Arachnoid cyst with hemorrhage

Findings

Figure 1: CT of the brain without contrast demonstrates a left extra-axial mass occupying the left frontotemporal region, which is relatively isointense to the white matter, measuring approximately 20 Hounsfield units.
Figure 2 : CT of the brain with bone windows demonstrates slight deformity of the calvarium with thinning related to a long-standing process.
Figure 3, 4, 5, 6, 7 and 8: Axial T1, T2, FLAIR and SPGR sequences demonstrate increased signal intensity compatible with subacute hemorrhage into left middle cranial fossa arachnoid cyst with left-to-right midline shift. Note that this is an atypical arachnoid cyst as it does not follow CSF on all sequences.
Figure 9: DWI image from original study obtained several months prior shows characteristic low signal consistent with uncomplicated arachnoid cyst.

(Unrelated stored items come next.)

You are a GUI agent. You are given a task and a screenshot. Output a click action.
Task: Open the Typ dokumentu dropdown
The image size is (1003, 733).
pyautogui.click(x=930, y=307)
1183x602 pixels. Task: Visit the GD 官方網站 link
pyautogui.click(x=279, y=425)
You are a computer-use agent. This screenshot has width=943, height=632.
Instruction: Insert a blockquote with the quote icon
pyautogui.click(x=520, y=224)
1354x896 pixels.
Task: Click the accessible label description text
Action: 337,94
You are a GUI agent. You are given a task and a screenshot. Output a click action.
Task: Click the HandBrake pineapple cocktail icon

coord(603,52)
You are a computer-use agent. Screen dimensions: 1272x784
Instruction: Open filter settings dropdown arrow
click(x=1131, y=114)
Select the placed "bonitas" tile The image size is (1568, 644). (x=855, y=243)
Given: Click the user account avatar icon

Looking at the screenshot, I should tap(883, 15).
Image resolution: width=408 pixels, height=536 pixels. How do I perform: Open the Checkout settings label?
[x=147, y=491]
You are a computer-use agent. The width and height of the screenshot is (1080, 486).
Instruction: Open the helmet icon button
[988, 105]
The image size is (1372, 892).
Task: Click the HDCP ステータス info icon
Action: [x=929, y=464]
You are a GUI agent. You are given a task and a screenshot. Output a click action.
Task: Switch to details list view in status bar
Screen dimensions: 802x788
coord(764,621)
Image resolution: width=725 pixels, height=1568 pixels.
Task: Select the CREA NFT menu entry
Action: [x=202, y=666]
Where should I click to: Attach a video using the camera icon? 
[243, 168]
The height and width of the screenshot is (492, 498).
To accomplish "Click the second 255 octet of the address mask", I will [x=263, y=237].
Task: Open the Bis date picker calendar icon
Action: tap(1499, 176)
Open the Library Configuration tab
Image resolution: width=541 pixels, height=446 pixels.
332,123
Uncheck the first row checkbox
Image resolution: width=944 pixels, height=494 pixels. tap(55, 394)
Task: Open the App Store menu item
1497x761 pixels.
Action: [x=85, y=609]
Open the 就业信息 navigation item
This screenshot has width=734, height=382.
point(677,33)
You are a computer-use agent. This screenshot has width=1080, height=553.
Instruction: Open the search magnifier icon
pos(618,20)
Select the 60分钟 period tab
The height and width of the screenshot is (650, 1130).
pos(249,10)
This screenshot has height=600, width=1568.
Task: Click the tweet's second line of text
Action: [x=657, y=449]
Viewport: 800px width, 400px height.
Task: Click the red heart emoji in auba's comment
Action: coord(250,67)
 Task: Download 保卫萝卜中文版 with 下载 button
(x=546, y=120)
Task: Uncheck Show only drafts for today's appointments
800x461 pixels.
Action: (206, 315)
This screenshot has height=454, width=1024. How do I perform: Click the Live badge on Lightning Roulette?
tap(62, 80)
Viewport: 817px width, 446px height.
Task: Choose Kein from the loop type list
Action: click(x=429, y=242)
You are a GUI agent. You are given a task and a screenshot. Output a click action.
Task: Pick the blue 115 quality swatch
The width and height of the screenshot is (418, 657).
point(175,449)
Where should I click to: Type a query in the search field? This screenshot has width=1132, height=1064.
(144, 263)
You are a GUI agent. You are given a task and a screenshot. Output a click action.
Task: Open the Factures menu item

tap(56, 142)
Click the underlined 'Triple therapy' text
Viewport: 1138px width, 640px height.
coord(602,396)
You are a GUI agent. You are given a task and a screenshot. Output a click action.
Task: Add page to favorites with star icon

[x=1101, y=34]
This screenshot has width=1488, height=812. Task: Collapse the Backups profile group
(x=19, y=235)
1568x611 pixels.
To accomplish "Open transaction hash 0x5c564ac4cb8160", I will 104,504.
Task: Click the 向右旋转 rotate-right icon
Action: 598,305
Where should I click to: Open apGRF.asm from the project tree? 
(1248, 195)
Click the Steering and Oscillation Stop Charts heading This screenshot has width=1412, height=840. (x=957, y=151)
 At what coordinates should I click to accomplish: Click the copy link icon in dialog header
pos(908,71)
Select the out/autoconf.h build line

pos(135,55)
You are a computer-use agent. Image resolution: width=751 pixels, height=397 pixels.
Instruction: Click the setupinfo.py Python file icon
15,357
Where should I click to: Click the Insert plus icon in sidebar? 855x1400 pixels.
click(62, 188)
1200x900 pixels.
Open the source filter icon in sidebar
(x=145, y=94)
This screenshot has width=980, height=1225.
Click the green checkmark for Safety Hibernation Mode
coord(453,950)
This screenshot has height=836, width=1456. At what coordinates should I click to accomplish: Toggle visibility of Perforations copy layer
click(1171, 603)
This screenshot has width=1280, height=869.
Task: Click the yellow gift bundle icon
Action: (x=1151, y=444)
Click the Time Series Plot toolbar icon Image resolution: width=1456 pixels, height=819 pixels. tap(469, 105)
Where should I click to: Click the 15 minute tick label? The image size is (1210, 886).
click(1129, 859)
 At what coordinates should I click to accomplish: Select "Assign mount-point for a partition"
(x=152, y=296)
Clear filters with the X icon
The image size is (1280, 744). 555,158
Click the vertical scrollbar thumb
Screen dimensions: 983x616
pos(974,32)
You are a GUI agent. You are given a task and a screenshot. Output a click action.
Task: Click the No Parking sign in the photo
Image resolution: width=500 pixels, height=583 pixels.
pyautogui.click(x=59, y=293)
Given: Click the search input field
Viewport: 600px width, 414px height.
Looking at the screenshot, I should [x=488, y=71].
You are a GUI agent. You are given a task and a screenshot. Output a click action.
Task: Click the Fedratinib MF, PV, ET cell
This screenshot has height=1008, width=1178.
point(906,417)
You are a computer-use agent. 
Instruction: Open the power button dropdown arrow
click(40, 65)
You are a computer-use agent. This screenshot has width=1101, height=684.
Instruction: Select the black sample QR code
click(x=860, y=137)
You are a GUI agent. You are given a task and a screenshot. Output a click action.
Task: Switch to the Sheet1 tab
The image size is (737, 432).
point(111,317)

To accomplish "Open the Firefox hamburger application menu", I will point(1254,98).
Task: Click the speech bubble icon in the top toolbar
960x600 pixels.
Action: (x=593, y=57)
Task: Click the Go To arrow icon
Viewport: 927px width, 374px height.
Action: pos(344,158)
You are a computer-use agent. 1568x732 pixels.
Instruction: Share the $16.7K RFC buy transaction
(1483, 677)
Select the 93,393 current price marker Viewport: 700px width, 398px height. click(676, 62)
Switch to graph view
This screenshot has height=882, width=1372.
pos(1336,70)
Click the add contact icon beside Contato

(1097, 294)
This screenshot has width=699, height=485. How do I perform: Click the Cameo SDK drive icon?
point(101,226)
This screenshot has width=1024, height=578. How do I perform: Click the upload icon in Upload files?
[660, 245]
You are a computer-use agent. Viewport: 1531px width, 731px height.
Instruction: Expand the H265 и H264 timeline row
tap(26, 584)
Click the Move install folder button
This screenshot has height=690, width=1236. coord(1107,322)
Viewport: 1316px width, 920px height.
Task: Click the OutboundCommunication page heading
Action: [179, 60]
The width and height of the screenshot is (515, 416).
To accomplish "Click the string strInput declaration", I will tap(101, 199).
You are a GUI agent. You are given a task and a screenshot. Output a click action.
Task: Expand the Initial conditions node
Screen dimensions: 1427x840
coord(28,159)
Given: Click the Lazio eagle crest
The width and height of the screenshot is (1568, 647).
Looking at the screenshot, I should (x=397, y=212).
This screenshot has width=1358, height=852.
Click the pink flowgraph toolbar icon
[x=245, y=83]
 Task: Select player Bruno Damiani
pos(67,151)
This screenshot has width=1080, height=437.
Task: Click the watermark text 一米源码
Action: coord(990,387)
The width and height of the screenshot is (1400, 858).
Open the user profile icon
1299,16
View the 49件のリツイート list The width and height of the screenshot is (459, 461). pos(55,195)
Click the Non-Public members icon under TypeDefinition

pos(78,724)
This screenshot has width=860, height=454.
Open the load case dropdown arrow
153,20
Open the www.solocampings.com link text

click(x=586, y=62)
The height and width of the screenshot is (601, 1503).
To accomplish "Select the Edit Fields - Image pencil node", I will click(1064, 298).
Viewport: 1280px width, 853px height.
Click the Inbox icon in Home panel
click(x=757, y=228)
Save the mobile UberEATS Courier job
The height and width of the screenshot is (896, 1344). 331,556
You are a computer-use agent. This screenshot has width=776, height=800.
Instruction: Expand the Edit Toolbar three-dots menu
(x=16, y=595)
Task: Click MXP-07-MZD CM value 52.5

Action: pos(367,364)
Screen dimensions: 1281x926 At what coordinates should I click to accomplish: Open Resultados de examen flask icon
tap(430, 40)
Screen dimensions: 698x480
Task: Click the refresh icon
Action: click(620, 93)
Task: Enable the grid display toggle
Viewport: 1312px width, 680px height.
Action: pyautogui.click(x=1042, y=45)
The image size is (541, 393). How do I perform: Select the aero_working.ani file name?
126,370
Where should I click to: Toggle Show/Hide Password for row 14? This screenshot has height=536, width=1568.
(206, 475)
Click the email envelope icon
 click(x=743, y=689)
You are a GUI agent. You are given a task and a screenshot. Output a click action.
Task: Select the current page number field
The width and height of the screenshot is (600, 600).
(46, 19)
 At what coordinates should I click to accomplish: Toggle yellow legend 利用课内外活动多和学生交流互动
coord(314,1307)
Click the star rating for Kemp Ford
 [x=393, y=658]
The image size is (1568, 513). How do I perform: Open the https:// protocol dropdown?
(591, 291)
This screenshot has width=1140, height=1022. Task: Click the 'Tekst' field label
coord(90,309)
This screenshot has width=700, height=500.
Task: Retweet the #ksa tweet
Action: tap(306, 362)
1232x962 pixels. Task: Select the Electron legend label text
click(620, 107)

Diagnosis: Arachnoid cyst with hemorrhage


Arachnoid cysts are cerebrospinal fluid (CSF) collections contained within a wall of normal arachnoid cells. These structures represent the most common intracranial congenital cystic lesions. They arise during development when the embryonic meninges fail to merge with resultant splitting of the arachnoid membrane. Importantly, they do not openly communicate with the ventricular system or subarachnoid space and typically show delayed opacification upon intrathecal contrast administration.

These lesions account for approximately 1% of all intracranial masses. There is a predilection for males (3:1) and they may be seen in any age group with 75% occurring in the pediatric population. Most cases are incidental findings in adult patients with brain imaging performed for unrelated symptoms. They usually do not enlarge over time however, can expand when CSF pulsations become entrapped in the arachnoid cyst.

When symptoms are present, they are related to the location and size of the lesion. Small cysts are typically asymptomatic whereas large masses present with various clinical features. The most common symptoms and signs include headache, seizures, developmental delay, hydrocephalus, and increased intracranial pressure. Focal neurological signs secondary to direct compression occurring less frequently.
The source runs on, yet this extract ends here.